## INSTRUCTIONS TO FOLLOW
Return, exactly and with nothing added, the line with "Given: Click the KOSTEN column header" together with all lines after it through the end of the data below. No pictures belong in the copy.

## INFORMATION SHOWN
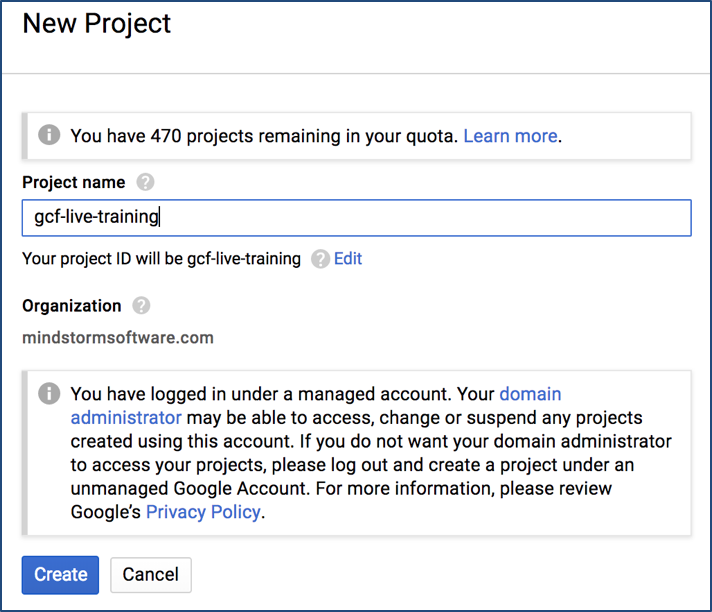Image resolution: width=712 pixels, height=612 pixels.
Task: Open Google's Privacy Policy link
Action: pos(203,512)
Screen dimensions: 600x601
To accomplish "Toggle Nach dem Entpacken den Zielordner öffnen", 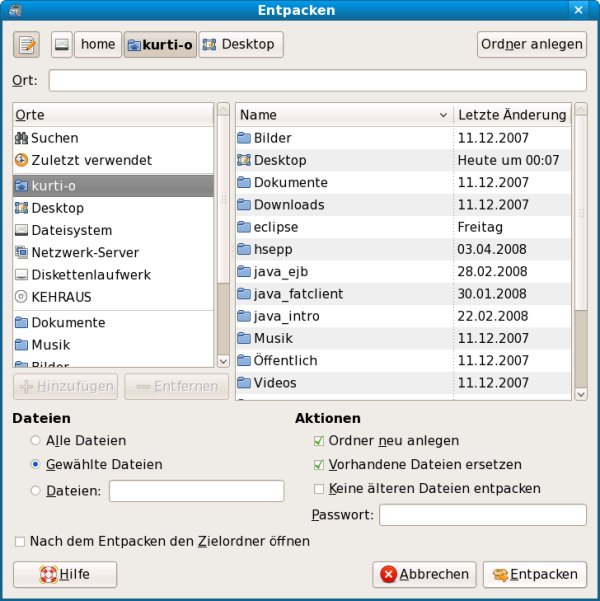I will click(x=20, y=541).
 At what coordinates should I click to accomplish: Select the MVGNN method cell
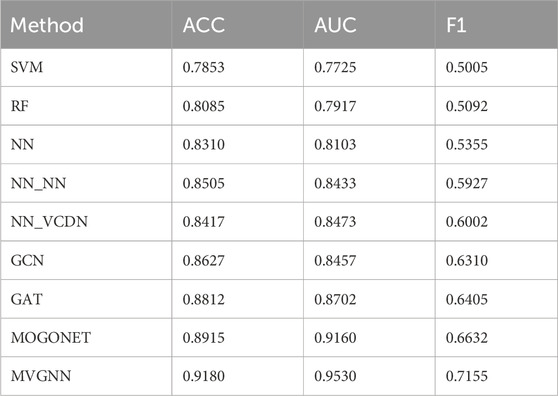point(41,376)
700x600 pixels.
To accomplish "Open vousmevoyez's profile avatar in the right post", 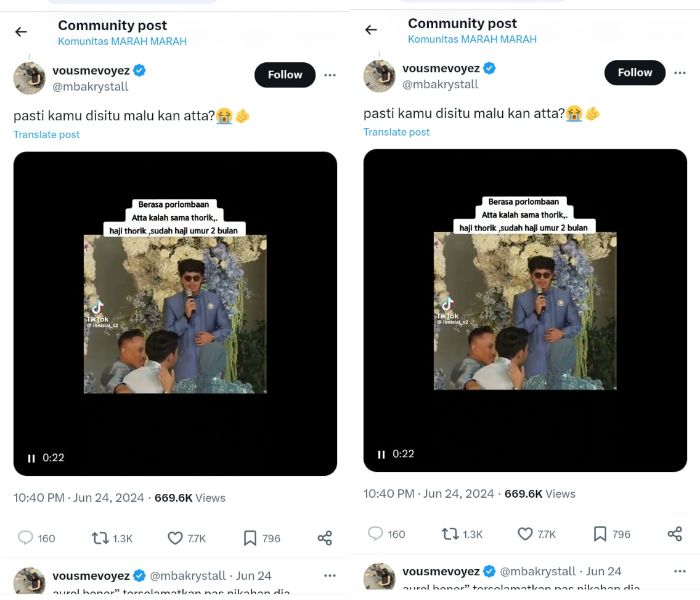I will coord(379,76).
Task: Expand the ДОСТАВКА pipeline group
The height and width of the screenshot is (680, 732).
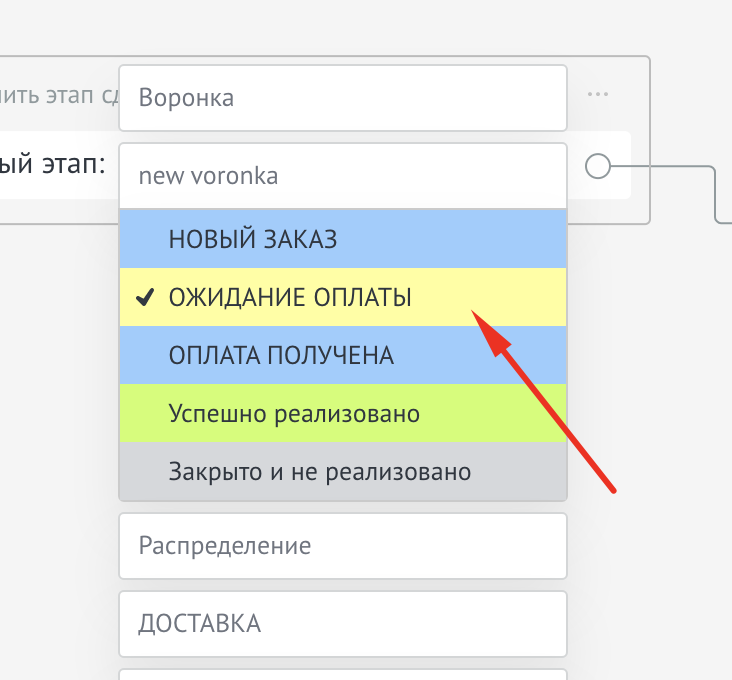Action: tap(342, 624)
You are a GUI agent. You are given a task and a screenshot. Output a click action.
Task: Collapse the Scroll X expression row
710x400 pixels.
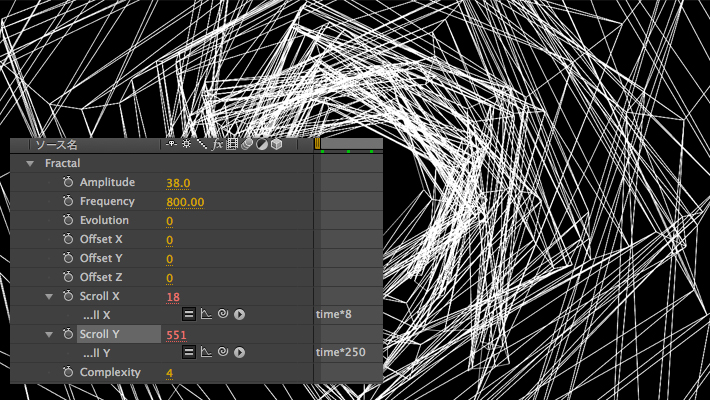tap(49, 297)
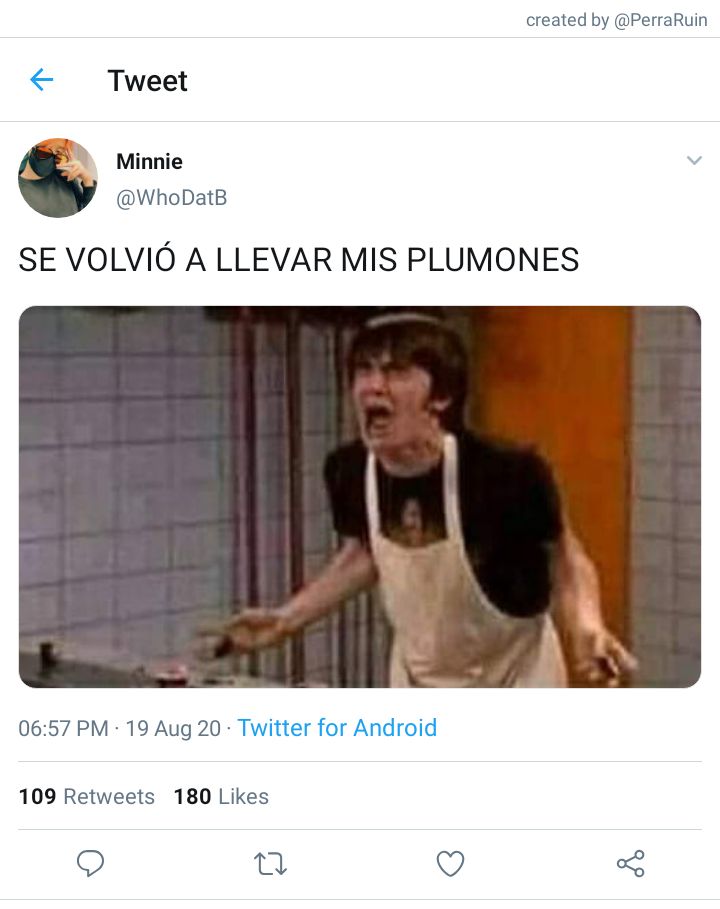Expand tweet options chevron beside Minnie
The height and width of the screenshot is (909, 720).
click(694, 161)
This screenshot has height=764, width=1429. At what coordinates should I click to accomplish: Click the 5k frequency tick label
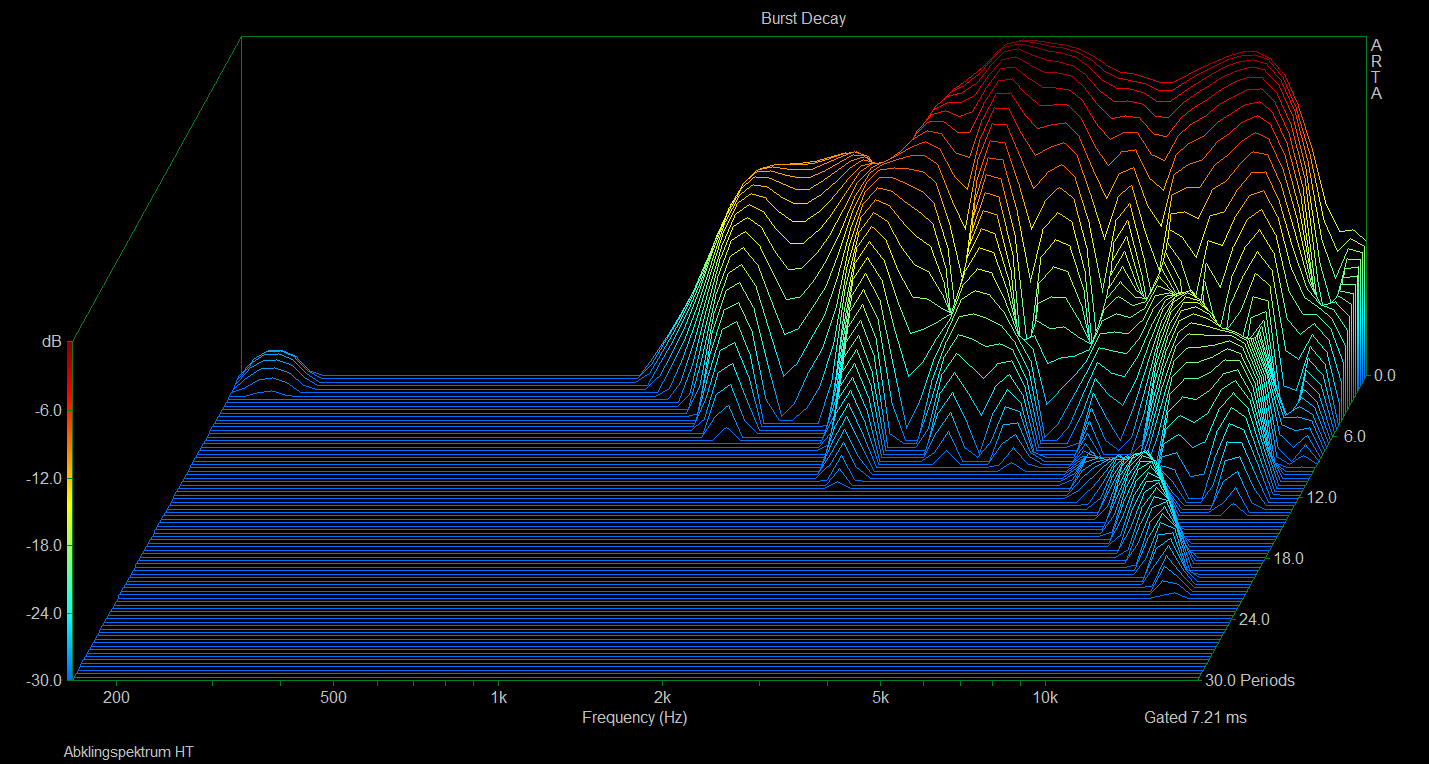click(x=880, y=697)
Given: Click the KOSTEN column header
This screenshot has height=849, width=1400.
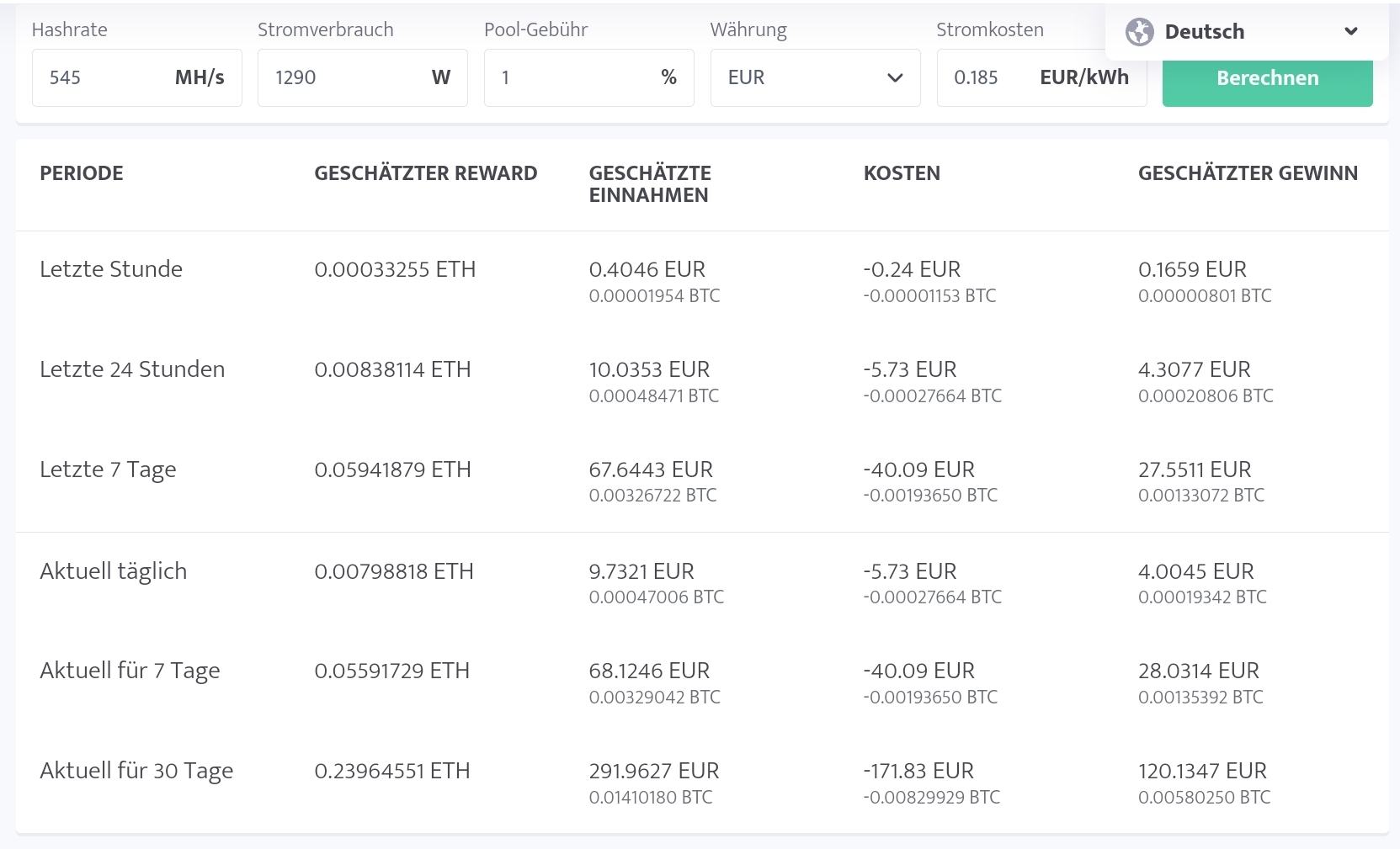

## REPLY TO THE EXERCISE
Given: Click the KOSTEN column header
This screenshot has height=849, width=1400.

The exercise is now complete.